I am so glad your babies are all ok!


----------



## pjewel (Apr 11, 2007)

Thanks Lynn. I can't sleep. I think it's all really hitting me now. I'm getting chest pains and find myself pacing the floor. Thank goodness for this place. What would I do without it.


----------



## Amy R. (Jul 1, 2007)

Oh MY, Geri, what an awful experience for you!! I'm so glad it had a happy ending!!!!!!!! My heart absolutely would have stopped. Thank goodness your babies are all safe.

As for your neighbor, honestly, I'd just tell him you "changed your mind" and decided not to sell the car to him. I wouldn't want to deal with him at all. And, fyi, you can bet you'll hear about every little thing that goes wrong with it down the road. . .he sounds like a pill.
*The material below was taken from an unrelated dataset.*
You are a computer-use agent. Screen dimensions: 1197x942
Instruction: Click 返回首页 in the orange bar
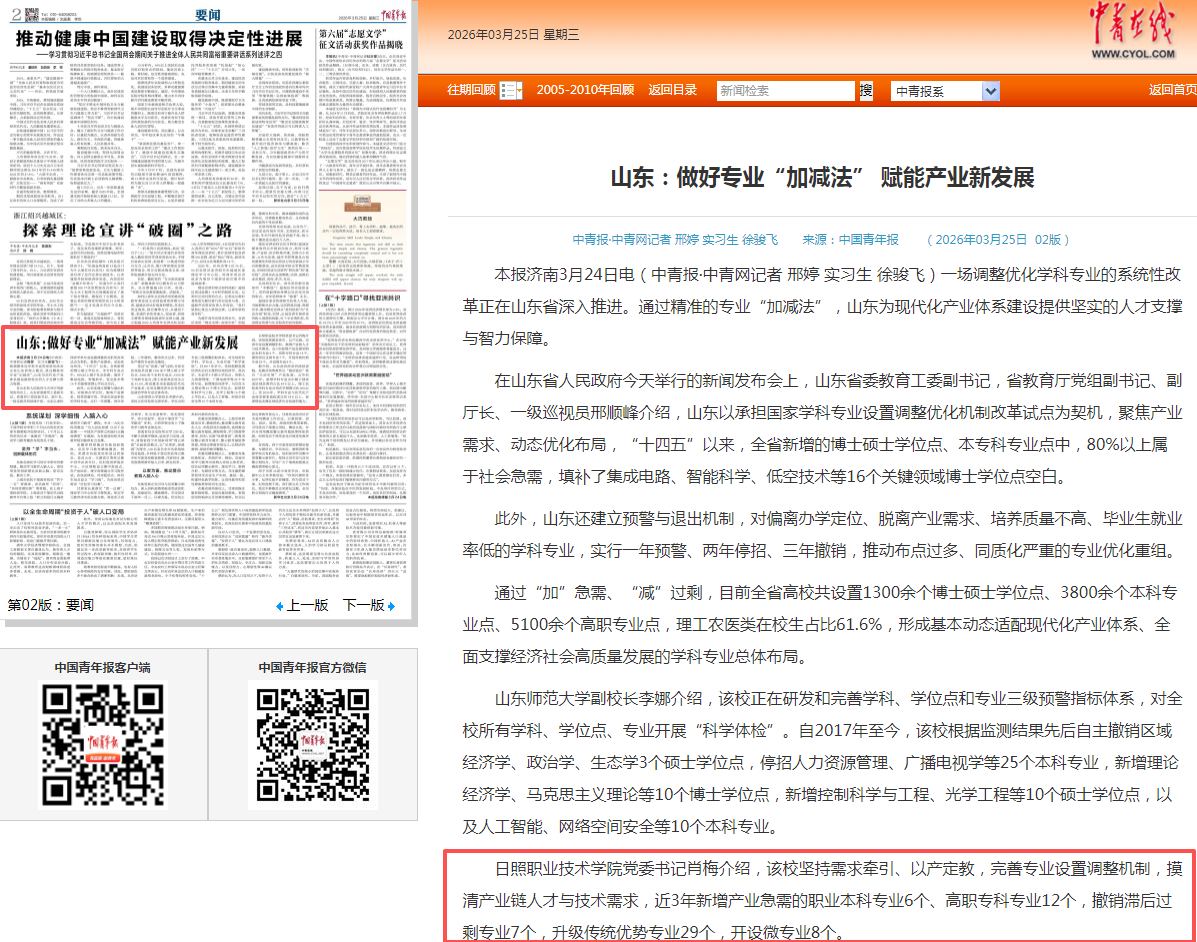[1172, 90]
As for the gate issue, Geri & Karen:  I have somewhat solved the same situation (we live on a corner & our gate opens out right onto a street, not that busy, but still a hazard)~~I took a bike lock, the rubberized type that wraps around, with a combo lock, and I double it through the gate & around the gatepost. This way: the gate cannot blow open; it discourages strangers from opening it, and it reminds the gardener they must both latch the gate AND use the bikelock everytime they open the gate. So it's a backup system.


----------



## Laurief (Nov 7, 2006)

I am so glad that the pups are ok and back home safely, but so sad that you had such a hard day! Glad it is over and with hope for a better day for you today!!


----------



## marb42 (Oct 19, 2008)

Geri, what a terrifying experience! I am so relieved that your pups were okay. As horrible as it was, the biggest Mother's Day gift of all is that all three were safe.:hug:
Gina


----------



## pjewel (Apr 11, 2007)

Thanks again everyone. I feel like a truck ran over me today. My pressure is through the roof and I have a horrible headache. Then again I only had about four hours sleep. I am so grateful I got all three back. 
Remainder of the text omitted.